To support hazard assessments of PBT-LRT compounds, an OECD/UNEP Workshop was held in Ottawa in 2001 on the use of multimedia models for estimating overall persistence and long-range transport in the context of PBTs/POPs.⁷ Participants agreed to create a multimedia model to assess LRTP that would be available for distribution to policymakers and to the public. This model, the OECD P_OV and LRTP Screening Tool (the Tool),⁸ was developed following detailed model comparison by the expert group from the OECD/UNEP Workshop on Multimedia Models. Since 2006, the Tool has been freely available as a downloadable file from the OECD website.⁹ The model has been used extensively within government agencies tasked with assessing the hazard of chemicals and by research groups.¹⁰

The Tool was designed to provide guidance for legacy non-ionizing and highly hydrophobic POPs such as PCBs, hexachlorobenzene (HCB) and other organochlorine pesticides.¹¹ There are several reasons for this. The physical–chemical properties of these compounds are relatively well known and are well represented in the training sets of QSARs developed to estimate physical–chemical properties that are inputs to the Tool, such as those in the US EPA's EPI Suite.¹² Second, gas-particle partitioning of these compounds can be estimated based on models using the octanol–air partition coefficient.¹³ Legacy POPs, by definition, tend to be highly persistent and as such, uncertainties in environmental degradation half-lives are less critical than for less persistent compounds (which also tend to be more polar or ionize).

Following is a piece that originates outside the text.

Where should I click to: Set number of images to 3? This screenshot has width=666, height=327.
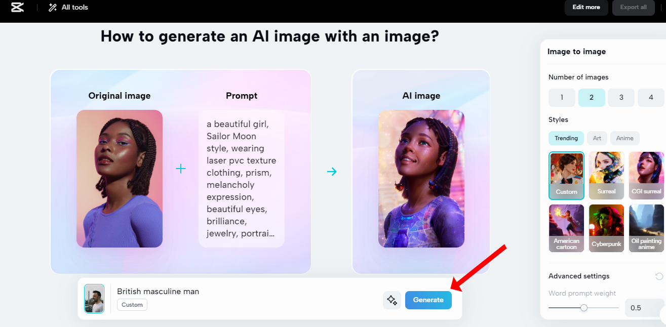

Developers of the Tool drew attention to the model's sources of uncertainty. Scheringer et al. commented that one source of model uncertainty was the description of LRTP of particle-sorbed chemicals;^14,15 in particular that the model is not able to capture episodic transport of particle-sorbed chemicals such as BDE-209.¹⁵ Other obvious sources of uncertainty come from uncertainty in input data, notably physical–chemical properties (the partition coefficients between octanol and water and air and water, K_OW and K_AW) and degradation half-lives in air, water and soil⁸ where the latter are notoriously uncertain. Despite these uncertainties and limitations, the Tool has been widely used for initial screening assessments of P_OV and LRTP of persistent and non-persistent compounds alike.

Organophosphate esters (OPEs) are high-production-volume chemicals with a global market volume of >600 000 tonnes per year in 2013 (30% of the global flame retardant market volume).¹⁶ They are used in many applications, including as plasticizers and flame retardants.¹⁷ As flame retardants, they have been used as replacements for PBDEs including as components of FireMaster 550. Like PBDEs, OPEs are additive flame retardants and so can migrate from the treated polymer by volatilization, dissolution and abrasion.¹⁷ However, orders of magnitude higher air concentrations and emission estimates suggest a larger range of uses for OPEs compared to PBDEs at their peak usage, even when the higher vapour pressures of OPEs are considered.^18,19 Urban areas, with high OPE concentrations in indoor and outdoor air as well as surface water,^20–22 have been hypothesized as important OPE sources to remote environments. For example, Rodgers et al.¹⁸ estimated that OPE air emissions from Toronto, Canada in 2010 were 340 times higher than PBDE emissions in 2008, the year penta- and octa-BDEs were regulated in that country.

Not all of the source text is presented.